To use the reactor pattern, HawtDispatch supports ‘pinning’ the serial queue to a thread.  When a dispatch source is created on a pinned dispatch queue, then the event source gets registered against the same ‘pinned’ thread.  The benefit of the reactor pattern is that it avoids some of  cross thread synchronization needed for the proactor pattern and provides cheaper GCs.  The down side to the reactor pattern is that you may have to manage reblanacing network sources across all the available thread.  Lucky HawtDispatch does support moving pinned dispatch queues and sources to different threads.

Scaling Up with HawtDispatch

I just spotted an excellent article on how reducing the number of cores used by a multi-threaded actually increased it’s performance.  This seems counter intuitive at first, but it is a sad reality.  It is very easy to create contention across threads in a multi-threaded app which in turn lowers performance.

A few months ago, I experienced similar results while hacking on ActiveMQ.  I noticed that passing messages from producer connections to consumer connections was dramatically faster if the producer and consumer were being serviced by the same thread.  I decided that the next version of the broker would to be need to be built using a thread management framework which could optimize itself so that those connections could collocate onto one thread if possible.

Then I saw the the libdispatch API (it forms the foundation of the Grand Central Dispatch technology in OS X) and fell in love with it’s simplicity and power.  I realized that implementation of that API could in theory provides the threading optimizations I was looking for.  So I started hacking on HawtDispatch, a Java/Scala clone of libdispatch.

The central concepts to libdispatch and hawtdispatch are global and serial queues.  Global queues are executors which execute tasks concurrently using a fixed size thread pool.
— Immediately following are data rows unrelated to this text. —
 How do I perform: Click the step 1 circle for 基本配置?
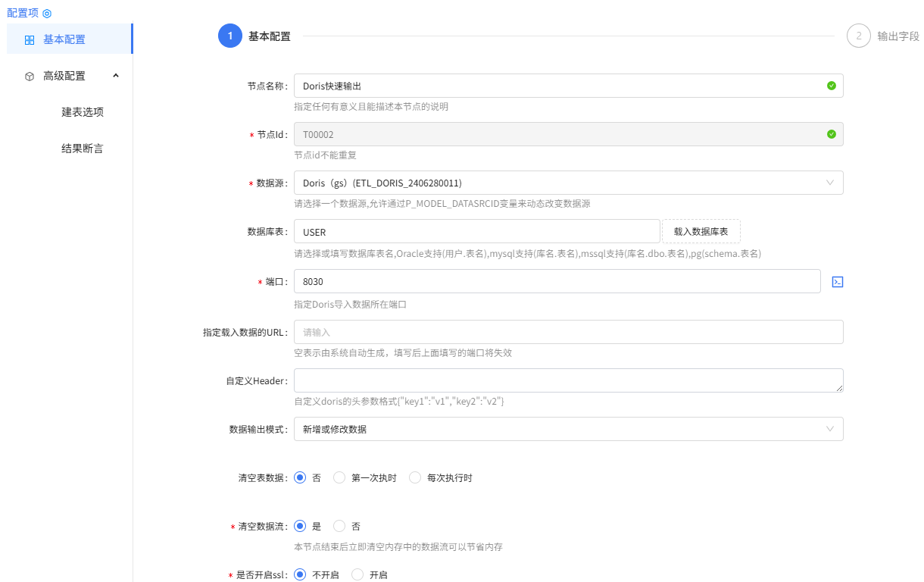click(230, 36)
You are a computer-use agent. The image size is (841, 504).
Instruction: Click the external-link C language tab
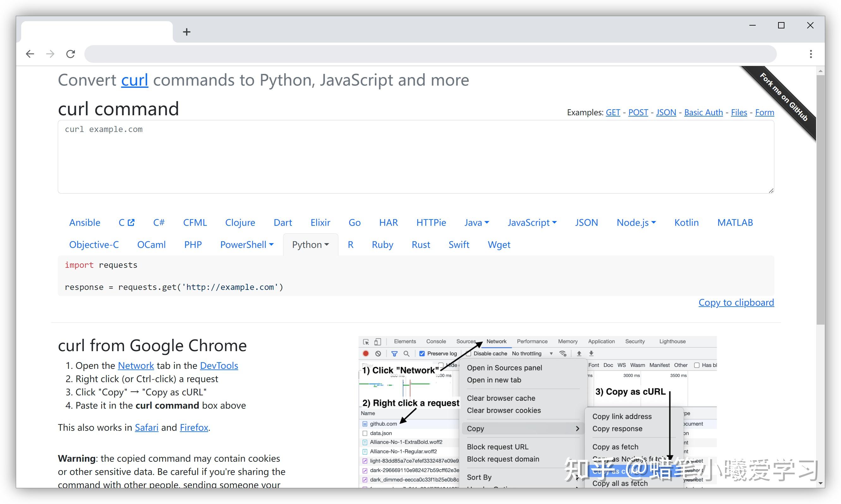click(127, 222)
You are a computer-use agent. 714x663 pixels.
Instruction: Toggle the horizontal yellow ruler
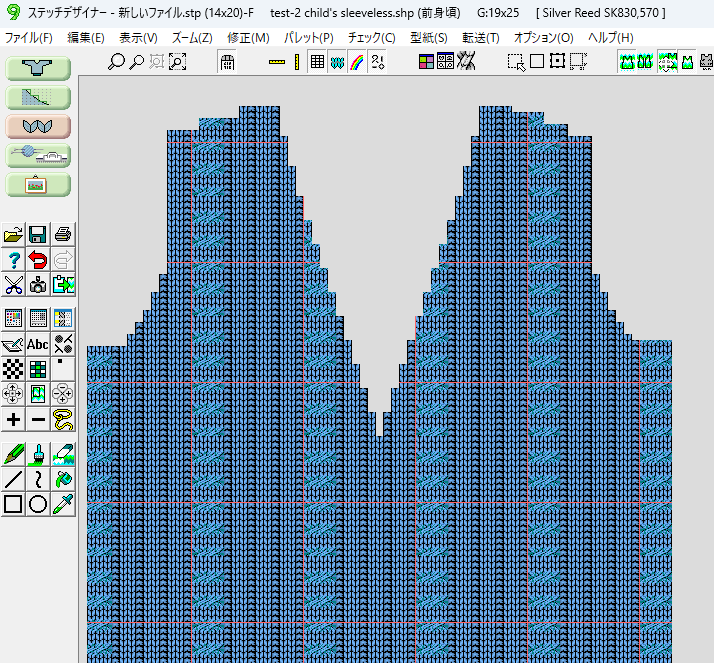click(276, 62)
Serial queues are executors without an assigned thread and which execute tasks in FIFO order.   When tasks added to a serial queue, the serial queue gets added to a global queue so that the serial queue can execute it’s tasks.  Multiple serial queues execute concurrently on the global queue.
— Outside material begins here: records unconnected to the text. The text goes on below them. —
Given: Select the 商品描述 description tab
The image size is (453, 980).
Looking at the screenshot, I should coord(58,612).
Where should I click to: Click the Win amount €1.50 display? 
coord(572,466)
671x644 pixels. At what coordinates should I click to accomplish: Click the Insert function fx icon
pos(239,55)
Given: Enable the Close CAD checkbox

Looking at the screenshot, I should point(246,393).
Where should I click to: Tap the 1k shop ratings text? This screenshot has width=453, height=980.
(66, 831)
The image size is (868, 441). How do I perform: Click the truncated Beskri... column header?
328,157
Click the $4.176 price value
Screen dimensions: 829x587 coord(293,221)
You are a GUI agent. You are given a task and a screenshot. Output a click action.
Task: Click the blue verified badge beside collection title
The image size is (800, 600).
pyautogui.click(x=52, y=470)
The overhead of a serial queue is very small, it’s just a several counters and a couple of linked lists.  You can use them like a lightweight thread. Feel free to create thousands of them.  If you squint at it just right, they allows you to use erlang style actor thread model.

Now that you have an idea how HawtDispatch is used, lets get back to what kinds of optimizations it can do to help with cross thread contention.  HawtDispatch generally uses a concurrent linked list to enqueue a task in serial queue, but there are times when it can avoid that synchronization of the concurrent linked list.  For example, if the serial queue is currently executing in the current thread, then an enqueue can just add the task to a non synchronized linked list.  HawtDispatch also supports ‘pining’ a serial queue to one of the threads in the global queue’s thread pool.  This allows you to force serial queues to collocate onto one thread so that when they do need to communicate, there is no thread contention involved.

But you still run into cases where you need to move tons of events from one serial queue to another which is executing on a different thread.  For these cases, you use a custom event source.  It allows you to  coalesce a bunch of events generated on on thread as a single event delivered to the another queue.  HawtDispatch will aggregate custom events  into a thread local (to avoid contention) and once the current thread has drained all execution queues, it will deliver those custom events to their target queues.

This post is already getting kind of long, so I’ve have to do a follow up post on how all that interacts with network IO events.  But the general idea is, yes, keeping stuff on 1 core is fast, but it won’t scale once your CPU bound, so having a framework like can HawtDispatch help minimize cross thread contention while still providing the ability to scale up to multiple cores as load increases.